Numerical simulation of a hidden fault at different stages of evolution in a carbon dioxide-enhanced saline water recovery site

Abstract

CO2 geological storage combining with deep saline water (or brine) recovery (CO2-EWR), which is a novel geoengineering approach of CO2 geological utilization and storage, is presented to solve the dilemma between increasing carbon emissions and water scarcity in China. The major idea of CO2-EWR is to use the pressure buildup from CO2 injection to enhance the recovery of deep saline water. However, avoiding all the buried faults in the reservoir at CO2-EWR sites is impossible. Some faults may penetrate through the reservoir into the caprock and basement. Both the fault zone's architecture and the related permeability structure affect the fluid flow in the reservoir and fault zone.

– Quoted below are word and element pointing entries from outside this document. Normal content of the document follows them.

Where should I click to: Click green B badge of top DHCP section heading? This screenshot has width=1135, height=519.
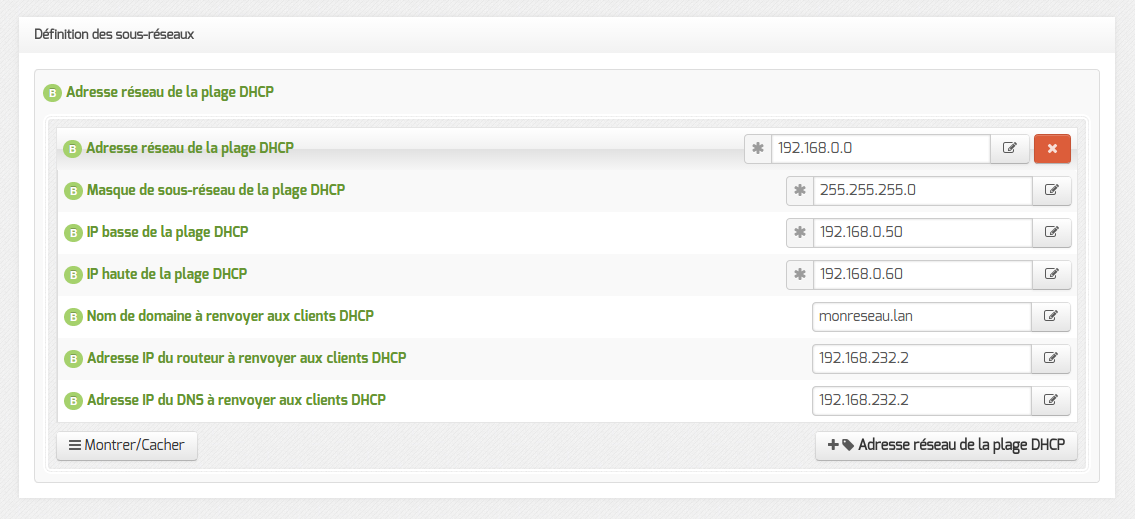(51, 93)
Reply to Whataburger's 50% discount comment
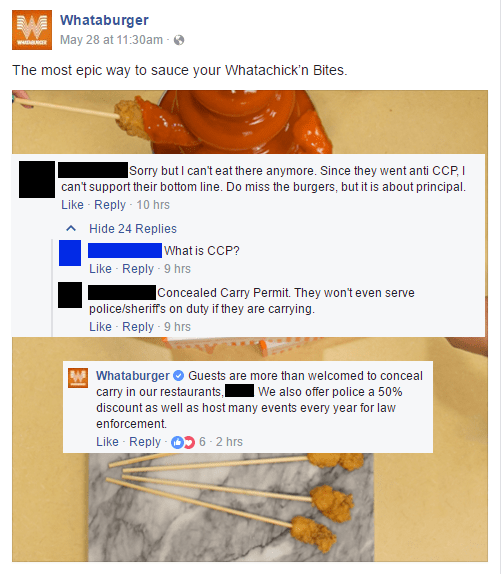 point(145,442)
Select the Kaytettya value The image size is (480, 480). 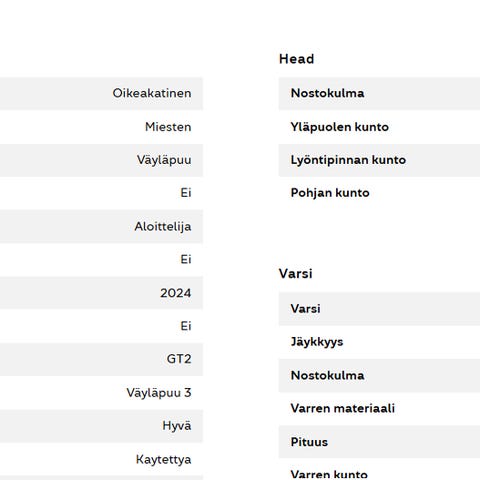pos(164,460)
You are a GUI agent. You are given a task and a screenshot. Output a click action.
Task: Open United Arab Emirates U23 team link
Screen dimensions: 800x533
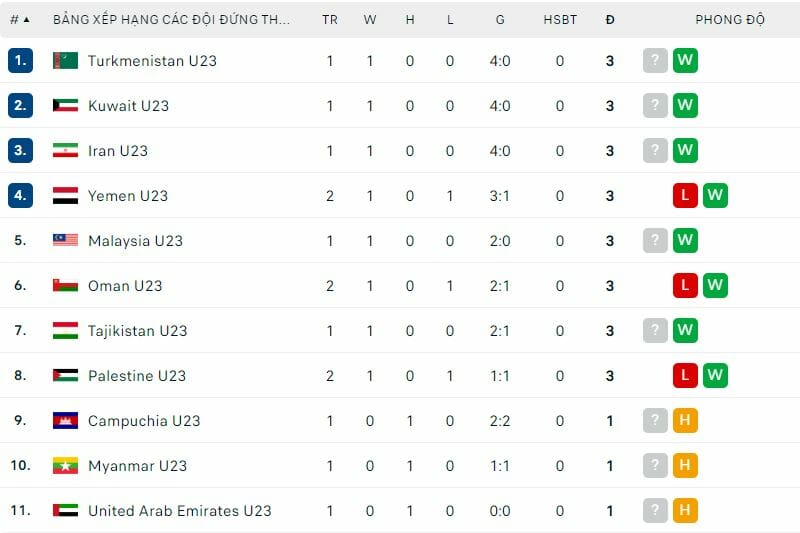pyautogui.click(x=179, y=511)
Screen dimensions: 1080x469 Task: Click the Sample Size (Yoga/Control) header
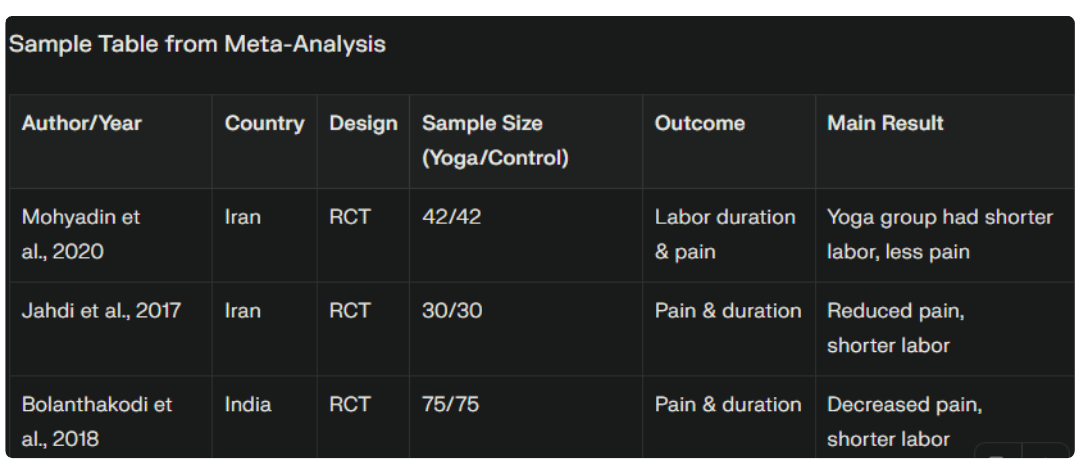tap(495, 140)
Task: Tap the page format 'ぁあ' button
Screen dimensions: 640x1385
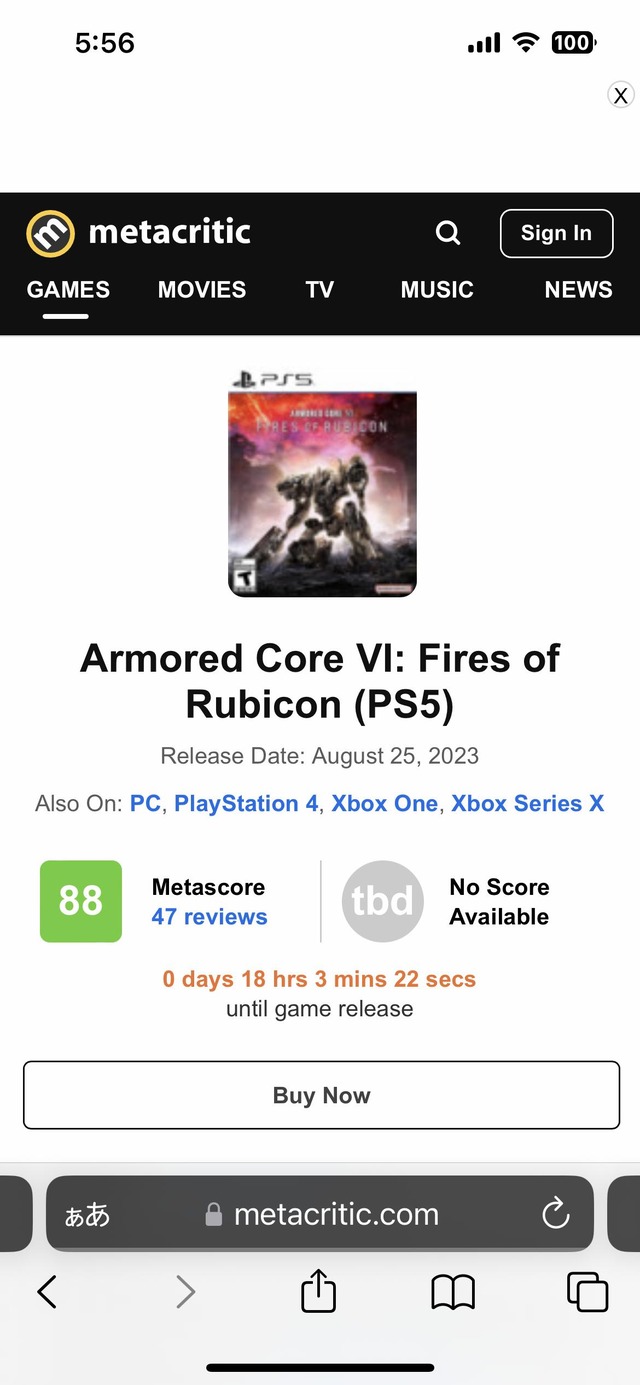Action: [87, 1215]
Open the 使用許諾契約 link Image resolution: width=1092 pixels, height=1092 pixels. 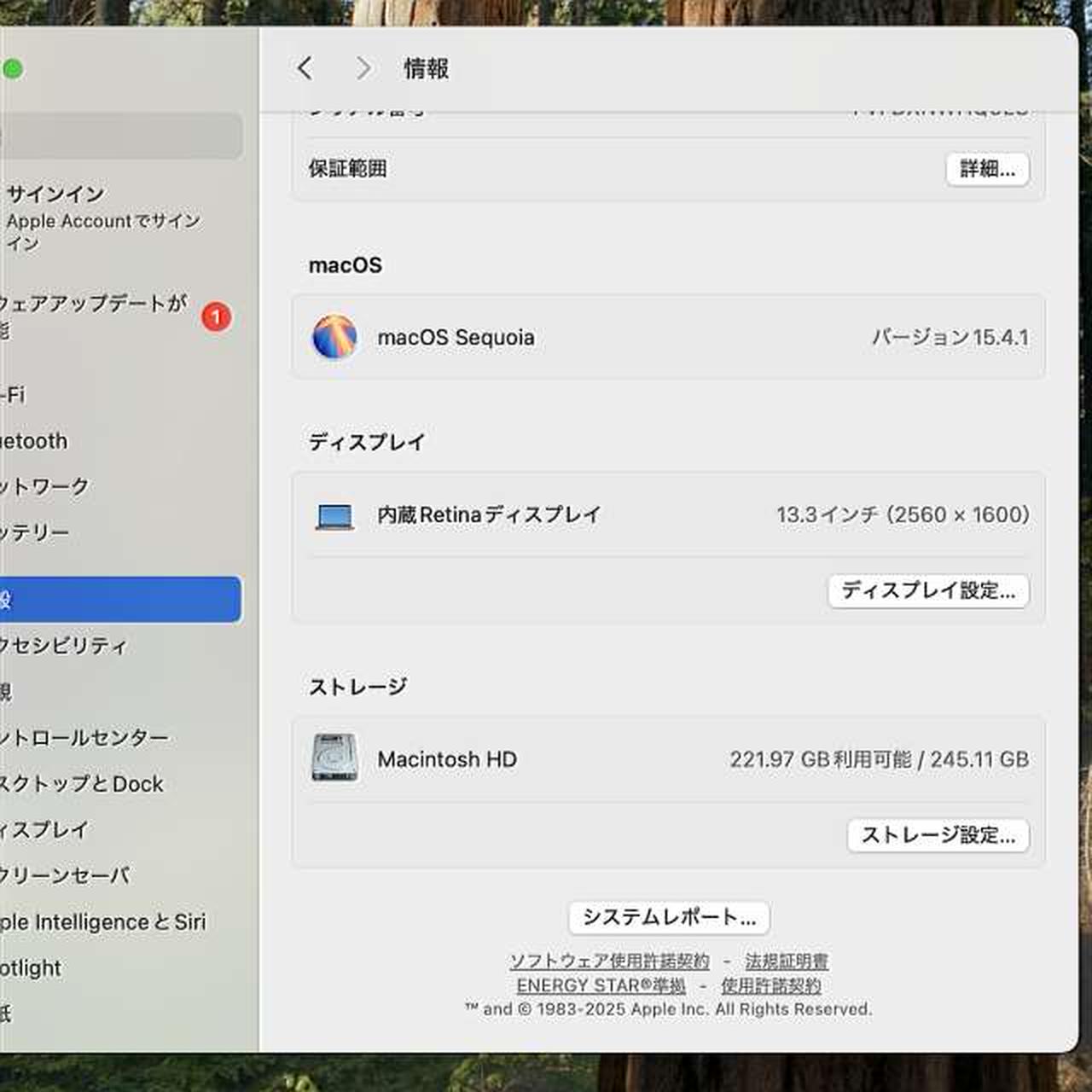(771, 986)
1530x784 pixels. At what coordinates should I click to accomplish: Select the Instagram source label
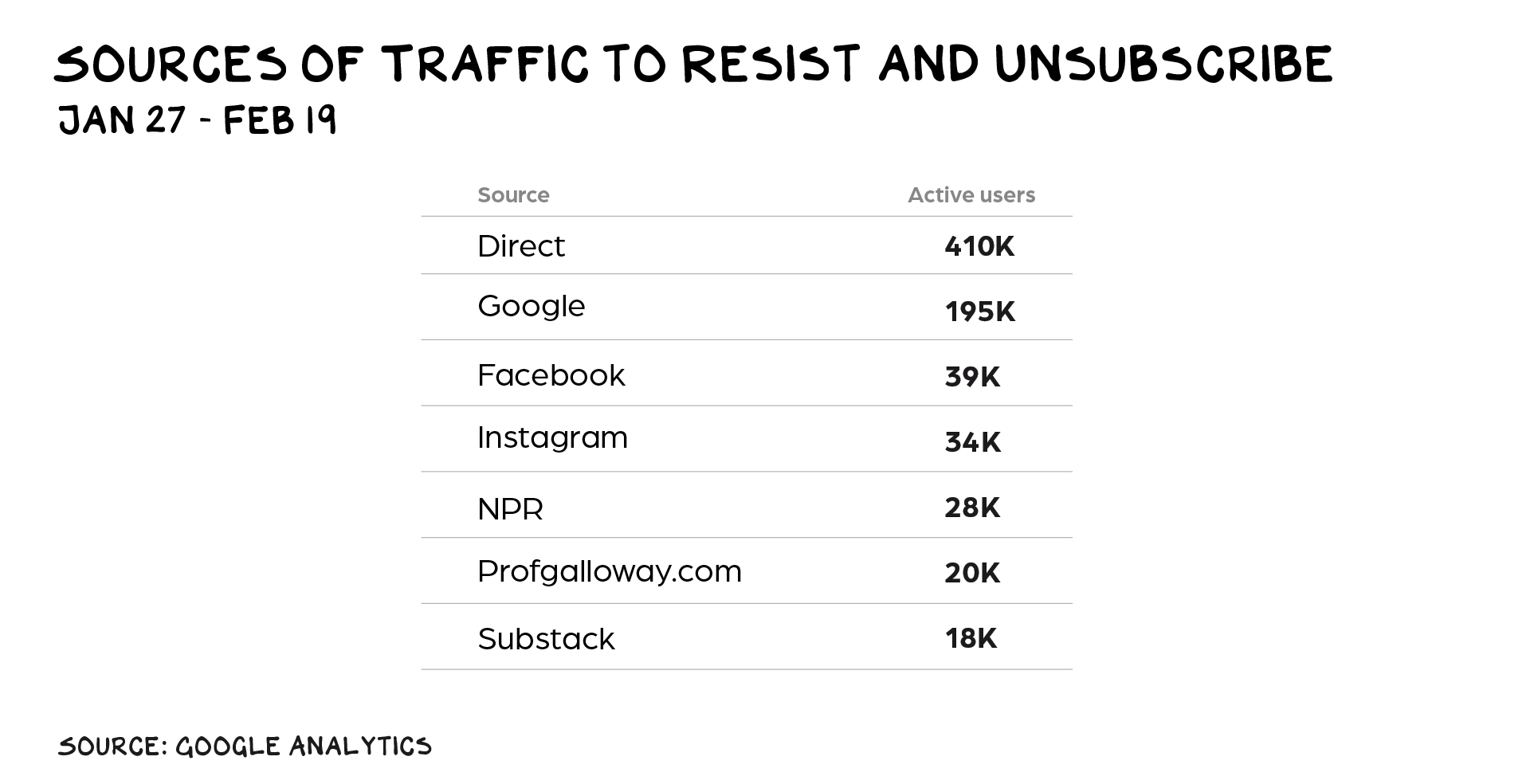tap(552, 438)
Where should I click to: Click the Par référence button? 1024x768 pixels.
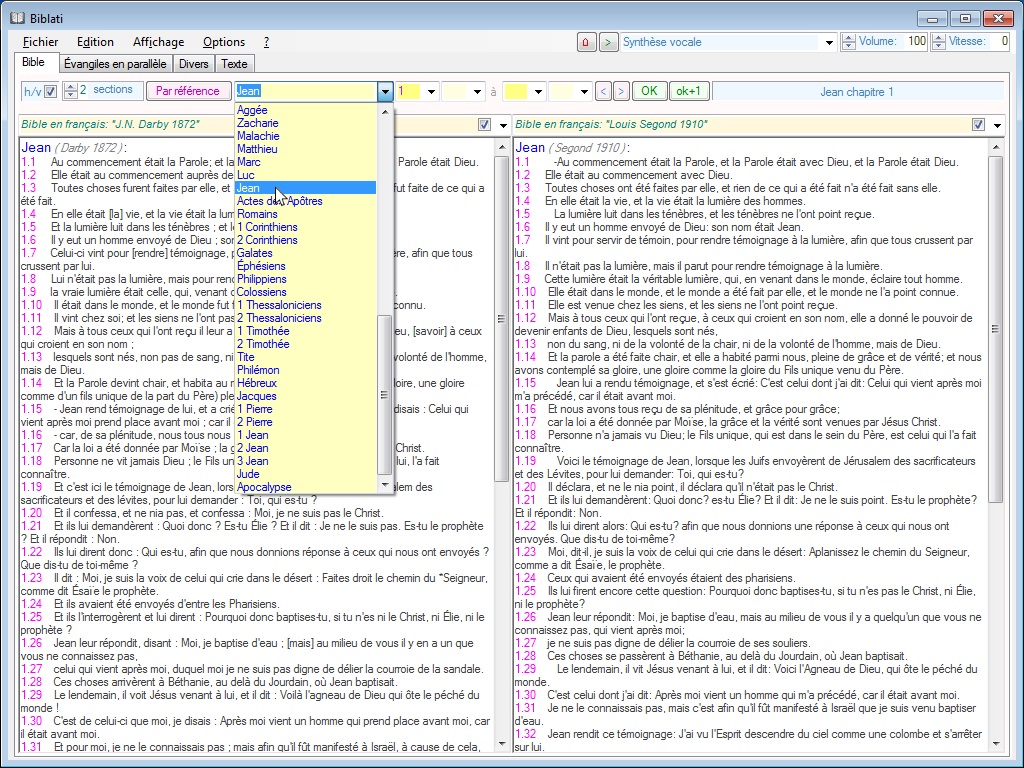188,91
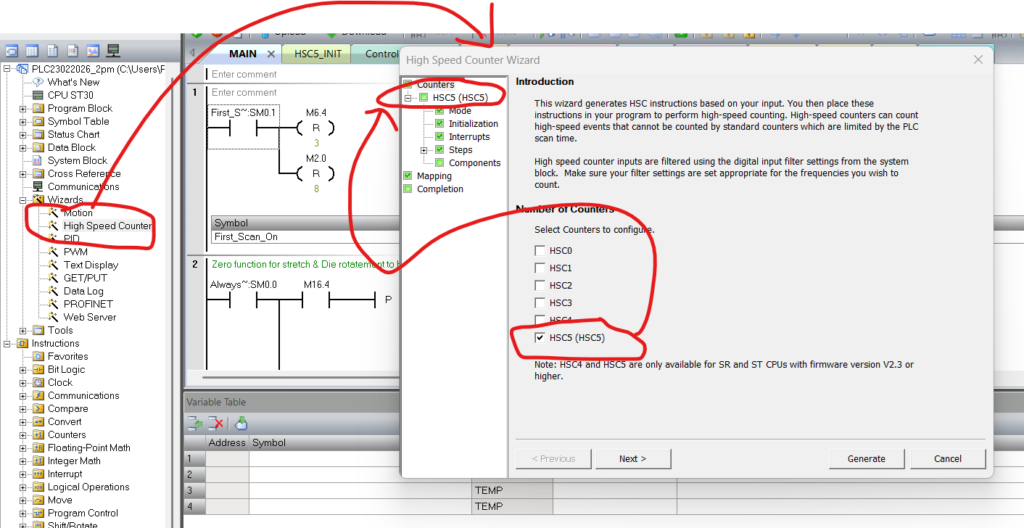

In this paper, we investigated the influences of faults at different stages of evolution on reservoir management and induced fault slippage. The results indicate that CO2 injection can effectively enhance the recovery of deep saline water when the fault zone acts as a conduit. In addition, the induced fault slippage can be significantly reduced when the production-injection ratio is appropriately controlled. However, when the fault zone acts as a barrier, CO2 injection can no longer enhance the recovery of deep saline water. The production of water may play a negative role in the stability of the fault. Moreover, surface uplift from fluid injection may cause the region above the fault to undergo a potentially serious tilt, which may be very harmful to infrastructures on the ground.